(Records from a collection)

<<<<

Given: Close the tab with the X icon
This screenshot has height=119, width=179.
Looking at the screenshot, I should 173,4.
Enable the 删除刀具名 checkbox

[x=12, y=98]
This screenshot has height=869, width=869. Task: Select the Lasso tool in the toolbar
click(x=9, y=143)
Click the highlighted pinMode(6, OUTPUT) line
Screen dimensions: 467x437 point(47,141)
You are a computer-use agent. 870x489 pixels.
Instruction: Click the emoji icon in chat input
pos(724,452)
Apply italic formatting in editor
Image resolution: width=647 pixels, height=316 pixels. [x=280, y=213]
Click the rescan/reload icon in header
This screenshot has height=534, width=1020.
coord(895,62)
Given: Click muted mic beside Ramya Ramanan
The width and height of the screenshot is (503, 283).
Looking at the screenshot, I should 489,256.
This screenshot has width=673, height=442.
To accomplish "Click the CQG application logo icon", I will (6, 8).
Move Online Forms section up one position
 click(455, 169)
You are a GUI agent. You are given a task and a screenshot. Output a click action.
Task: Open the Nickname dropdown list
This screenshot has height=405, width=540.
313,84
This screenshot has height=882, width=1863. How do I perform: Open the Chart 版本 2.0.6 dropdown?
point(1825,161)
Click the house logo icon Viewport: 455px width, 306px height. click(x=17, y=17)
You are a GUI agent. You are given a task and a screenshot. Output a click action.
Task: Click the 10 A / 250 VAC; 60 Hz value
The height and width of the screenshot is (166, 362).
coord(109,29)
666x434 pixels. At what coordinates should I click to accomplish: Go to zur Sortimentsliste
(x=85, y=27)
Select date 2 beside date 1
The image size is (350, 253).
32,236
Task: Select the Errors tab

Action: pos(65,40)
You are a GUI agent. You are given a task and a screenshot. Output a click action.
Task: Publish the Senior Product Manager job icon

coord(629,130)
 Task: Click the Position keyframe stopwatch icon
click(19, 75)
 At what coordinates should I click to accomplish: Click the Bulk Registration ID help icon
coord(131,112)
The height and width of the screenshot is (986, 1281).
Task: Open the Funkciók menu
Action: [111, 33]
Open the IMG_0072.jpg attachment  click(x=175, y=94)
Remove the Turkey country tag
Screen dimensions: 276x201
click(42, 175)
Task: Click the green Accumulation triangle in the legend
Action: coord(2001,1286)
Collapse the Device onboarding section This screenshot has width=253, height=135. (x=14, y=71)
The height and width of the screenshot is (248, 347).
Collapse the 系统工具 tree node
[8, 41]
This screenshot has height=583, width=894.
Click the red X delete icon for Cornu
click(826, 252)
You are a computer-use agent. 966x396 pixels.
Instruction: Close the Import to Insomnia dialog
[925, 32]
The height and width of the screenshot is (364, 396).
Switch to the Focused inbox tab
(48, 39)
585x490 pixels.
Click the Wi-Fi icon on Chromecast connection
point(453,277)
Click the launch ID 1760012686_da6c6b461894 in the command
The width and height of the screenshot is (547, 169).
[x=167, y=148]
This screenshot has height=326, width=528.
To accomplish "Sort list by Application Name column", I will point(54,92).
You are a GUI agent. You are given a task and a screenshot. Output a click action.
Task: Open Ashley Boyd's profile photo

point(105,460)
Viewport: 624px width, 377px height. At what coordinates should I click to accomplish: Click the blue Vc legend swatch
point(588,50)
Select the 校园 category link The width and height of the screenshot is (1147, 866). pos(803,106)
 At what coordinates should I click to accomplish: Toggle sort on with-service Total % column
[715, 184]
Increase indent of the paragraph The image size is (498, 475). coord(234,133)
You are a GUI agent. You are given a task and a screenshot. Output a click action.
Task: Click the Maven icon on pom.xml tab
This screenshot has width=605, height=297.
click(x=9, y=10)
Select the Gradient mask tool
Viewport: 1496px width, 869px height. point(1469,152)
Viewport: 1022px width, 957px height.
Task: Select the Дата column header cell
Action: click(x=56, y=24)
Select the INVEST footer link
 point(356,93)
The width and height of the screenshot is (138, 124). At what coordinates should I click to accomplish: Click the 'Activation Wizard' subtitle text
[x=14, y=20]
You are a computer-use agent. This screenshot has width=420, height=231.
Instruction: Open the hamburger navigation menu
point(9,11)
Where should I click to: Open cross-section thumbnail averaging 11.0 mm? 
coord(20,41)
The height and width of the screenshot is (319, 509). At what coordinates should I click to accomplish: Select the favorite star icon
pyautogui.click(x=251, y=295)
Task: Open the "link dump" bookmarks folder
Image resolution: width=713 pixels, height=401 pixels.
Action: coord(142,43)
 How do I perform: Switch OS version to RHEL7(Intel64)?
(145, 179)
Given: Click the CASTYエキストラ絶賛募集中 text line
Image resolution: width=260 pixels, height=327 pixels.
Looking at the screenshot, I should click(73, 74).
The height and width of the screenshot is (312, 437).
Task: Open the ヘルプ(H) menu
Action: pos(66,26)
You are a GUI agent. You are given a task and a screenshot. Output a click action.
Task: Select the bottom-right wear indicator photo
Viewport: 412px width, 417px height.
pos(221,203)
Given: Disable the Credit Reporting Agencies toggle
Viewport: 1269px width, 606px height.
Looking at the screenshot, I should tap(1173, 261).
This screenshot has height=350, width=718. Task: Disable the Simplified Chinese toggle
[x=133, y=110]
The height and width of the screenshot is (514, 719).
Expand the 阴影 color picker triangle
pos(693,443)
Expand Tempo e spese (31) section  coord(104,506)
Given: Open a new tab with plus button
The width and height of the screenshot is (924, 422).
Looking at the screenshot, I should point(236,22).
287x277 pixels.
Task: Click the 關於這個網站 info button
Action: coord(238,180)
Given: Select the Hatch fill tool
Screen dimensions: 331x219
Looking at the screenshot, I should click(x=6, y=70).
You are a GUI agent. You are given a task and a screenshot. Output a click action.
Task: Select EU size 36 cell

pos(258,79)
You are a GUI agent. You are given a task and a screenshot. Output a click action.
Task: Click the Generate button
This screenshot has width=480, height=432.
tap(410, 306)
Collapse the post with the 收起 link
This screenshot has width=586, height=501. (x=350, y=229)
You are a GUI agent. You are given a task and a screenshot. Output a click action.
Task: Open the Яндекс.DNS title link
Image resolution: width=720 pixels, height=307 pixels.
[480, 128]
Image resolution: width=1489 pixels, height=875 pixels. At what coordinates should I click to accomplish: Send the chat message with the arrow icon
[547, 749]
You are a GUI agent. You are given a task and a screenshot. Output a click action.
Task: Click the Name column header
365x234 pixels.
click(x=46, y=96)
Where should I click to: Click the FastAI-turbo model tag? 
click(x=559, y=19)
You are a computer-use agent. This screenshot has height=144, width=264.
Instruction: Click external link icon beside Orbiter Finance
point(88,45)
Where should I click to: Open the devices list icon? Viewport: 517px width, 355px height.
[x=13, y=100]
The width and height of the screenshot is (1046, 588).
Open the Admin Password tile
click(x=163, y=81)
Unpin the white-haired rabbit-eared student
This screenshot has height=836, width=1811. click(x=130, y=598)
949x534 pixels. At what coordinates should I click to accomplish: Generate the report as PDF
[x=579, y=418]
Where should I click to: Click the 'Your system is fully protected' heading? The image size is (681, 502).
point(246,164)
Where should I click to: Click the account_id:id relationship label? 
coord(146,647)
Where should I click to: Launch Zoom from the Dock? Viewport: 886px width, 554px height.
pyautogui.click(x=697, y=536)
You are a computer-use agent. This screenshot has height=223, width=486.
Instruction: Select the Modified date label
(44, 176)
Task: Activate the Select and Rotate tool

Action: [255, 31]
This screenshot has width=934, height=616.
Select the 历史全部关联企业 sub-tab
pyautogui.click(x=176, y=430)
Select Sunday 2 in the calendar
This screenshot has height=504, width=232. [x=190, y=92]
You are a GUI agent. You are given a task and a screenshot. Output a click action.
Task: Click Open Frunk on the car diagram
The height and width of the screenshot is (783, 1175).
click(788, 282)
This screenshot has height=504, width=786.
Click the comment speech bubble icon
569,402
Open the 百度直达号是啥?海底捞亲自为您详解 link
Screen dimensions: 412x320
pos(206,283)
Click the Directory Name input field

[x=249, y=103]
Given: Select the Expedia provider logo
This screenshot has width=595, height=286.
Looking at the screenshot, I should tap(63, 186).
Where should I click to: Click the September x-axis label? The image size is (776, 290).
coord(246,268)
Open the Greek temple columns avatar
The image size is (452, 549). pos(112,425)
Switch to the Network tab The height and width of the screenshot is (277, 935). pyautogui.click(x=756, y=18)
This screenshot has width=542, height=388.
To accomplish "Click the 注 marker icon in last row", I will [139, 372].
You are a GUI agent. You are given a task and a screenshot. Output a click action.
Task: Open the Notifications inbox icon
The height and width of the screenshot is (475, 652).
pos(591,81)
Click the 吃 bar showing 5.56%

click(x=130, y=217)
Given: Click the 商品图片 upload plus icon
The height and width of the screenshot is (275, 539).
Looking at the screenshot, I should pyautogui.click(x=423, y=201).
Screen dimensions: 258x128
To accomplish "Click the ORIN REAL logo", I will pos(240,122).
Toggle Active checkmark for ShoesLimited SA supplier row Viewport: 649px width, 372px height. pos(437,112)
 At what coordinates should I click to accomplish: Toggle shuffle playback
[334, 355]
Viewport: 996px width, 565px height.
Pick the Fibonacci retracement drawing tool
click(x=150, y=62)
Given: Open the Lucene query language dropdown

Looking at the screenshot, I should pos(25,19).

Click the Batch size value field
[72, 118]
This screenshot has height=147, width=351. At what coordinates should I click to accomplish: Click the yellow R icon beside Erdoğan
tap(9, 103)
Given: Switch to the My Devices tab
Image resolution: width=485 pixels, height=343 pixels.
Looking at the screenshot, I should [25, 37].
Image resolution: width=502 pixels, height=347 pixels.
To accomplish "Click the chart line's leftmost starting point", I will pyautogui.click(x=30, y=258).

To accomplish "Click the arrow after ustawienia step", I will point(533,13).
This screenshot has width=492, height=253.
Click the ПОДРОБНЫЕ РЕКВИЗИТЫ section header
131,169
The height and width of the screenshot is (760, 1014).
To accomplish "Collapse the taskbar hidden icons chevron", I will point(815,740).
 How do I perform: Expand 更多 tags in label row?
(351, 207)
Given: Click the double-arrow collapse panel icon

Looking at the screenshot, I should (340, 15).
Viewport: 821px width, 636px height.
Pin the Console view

>>>>

#### [DIRECTIONS]
Can you rewrite the stretch from the line containing "Toggle Active checkmark" through the line containing "click(x=150, y=62)", renaming "Fibonacci retracement" to "Fibonacci extension" and leaving everything else unchanged?

#### [SOLUTION TO THE EXERCISE]
Toggle Active checkmark for ShoesLimited SA supplier row Viewport: 649px width, 372px height. pos(437,112)
 At what coordinates should I click to accomplish: Toggle shuffle playback
[334, 355]
Viewport: 996px width, 565px height.
Pick the Fibonacci extension drawing tool
click(x=150, y=62)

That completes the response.